Ireland was supposedly named by the Roman legions who found the inhabitants too irritable and pugilistic, giving up on conquering their emerald isle. I have experienced Irish ire myself a couple of times; but that’s a personal anecdote for another time.
Eventually, the Romans did conquer Ireland, not with legions, but with insidious bullshit fairytales—the Roman Catholic Church. Most of the Sisters of St. Joseph who taught me in grammar school, and a good share of the Jesuits that later taught me were descended from the St. Patrick (name derived from Roman nobility). It was the rare Irish family that did not consign a son or a daughter to the seminary or convent (a boozy poet was a third alternative), owing to the tradition of primogeniture. So, for about a millennium and a half the Irish have been under the yoke of Holy Mother Church and have done the Papacy’s bidding and a good deal of its work.

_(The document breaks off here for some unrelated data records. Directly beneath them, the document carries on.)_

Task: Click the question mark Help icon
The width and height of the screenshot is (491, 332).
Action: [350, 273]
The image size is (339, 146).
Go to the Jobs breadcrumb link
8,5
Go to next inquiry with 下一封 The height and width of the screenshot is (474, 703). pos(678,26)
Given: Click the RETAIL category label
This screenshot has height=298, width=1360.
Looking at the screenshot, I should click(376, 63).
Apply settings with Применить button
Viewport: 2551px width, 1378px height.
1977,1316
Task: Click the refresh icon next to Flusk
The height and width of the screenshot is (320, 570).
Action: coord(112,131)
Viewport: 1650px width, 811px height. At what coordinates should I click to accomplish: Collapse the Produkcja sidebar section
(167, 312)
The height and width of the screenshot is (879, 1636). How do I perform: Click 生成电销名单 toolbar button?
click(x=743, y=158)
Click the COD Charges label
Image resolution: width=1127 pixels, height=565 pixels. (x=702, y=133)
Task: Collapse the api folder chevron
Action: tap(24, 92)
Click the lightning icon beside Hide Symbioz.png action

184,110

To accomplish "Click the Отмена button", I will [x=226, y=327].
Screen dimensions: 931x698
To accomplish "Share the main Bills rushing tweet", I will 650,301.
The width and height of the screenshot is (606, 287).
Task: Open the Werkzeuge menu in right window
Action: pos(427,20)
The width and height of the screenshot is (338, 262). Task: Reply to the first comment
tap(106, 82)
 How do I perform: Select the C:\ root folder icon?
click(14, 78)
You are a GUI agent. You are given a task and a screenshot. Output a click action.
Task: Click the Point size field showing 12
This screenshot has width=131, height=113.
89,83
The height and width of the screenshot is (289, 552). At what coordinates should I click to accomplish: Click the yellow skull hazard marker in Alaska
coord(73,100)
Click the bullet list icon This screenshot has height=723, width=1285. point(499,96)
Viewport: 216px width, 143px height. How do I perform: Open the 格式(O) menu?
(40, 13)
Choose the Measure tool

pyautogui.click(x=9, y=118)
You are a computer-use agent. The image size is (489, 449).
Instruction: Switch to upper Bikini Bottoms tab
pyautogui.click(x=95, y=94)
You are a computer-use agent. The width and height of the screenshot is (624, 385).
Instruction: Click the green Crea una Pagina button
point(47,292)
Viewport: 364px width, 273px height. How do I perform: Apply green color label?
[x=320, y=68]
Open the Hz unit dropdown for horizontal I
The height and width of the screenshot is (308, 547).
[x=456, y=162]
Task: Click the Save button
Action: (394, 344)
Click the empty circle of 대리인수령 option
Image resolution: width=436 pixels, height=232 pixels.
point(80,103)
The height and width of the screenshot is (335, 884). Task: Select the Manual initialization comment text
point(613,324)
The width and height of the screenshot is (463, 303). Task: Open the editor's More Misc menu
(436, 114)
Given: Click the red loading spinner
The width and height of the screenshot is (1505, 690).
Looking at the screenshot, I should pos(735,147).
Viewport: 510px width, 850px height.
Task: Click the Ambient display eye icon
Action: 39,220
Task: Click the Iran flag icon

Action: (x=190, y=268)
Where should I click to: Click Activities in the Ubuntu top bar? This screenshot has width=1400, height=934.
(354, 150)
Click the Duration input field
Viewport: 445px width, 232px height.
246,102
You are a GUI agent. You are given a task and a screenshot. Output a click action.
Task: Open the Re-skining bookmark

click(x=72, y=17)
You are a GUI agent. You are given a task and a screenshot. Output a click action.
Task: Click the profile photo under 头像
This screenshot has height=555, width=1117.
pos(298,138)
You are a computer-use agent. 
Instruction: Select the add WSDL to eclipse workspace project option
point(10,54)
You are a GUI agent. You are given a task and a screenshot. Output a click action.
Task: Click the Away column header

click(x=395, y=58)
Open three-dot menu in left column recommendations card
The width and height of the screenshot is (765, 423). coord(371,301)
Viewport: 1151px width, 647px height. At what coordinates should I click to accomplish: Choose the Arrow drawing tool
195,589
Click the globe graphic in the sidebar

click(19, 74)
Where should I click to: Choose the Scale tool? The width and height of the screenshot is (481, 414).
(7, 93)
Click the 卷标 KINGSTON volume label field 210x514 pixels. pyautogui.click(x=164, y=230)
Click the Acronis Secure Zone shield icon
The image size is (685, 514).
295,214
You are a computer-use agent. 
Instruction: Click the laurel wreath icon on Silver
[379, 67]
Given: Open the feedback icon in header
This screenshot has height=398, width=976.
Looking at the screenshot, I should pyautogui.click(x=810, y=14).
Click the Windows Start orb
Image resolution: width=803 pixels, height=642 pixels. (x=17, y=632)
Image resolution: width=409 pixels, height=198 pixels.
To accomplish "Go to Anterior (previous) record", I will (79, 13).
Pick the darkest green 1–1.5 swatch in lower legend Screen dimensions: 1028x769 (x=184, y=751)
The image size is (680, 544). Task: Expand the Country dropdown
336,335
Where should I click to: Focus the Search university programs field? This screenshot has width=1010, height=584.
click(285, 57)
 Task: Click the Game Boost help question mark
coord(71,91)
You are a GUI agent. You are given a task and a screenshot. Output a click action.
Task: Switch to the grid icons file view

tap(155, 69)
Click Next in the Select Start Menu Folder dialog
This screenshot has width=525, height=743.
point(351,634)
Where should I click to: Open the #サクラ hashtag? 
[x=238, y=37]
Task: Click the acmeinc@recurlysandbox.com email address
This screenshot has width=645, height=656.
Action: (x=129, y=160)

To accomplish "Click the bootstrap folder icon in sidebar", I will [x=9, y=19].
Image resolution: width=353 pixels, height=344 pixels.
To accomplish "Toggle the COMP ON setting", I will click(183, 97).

Iwon’t venture a calculus of how much damage the Church has done to these people, the babies buried and given away, the abuse of the Magdalene laundry girls, and the buggered altar boys, and who knows how much alcoholism to dull the pain of the rest of its repressive dogma. Maybe Irish monks did their bit to preserve “civilization” during the Dark Ages . . . well maybe it had something to do with civilization. But it was a big price to pay for the hegemony of corrupt and often cruel institution and its ruinous effects that fell heavily upon its women and their deprived rights to their own bodies.
Now, with the repeal of the anti-abortion “8th” the Irish are belatedly throwing off the yoke of the Vatican and after centuries of subservience are again showing their ire.Go, Fighting Irish!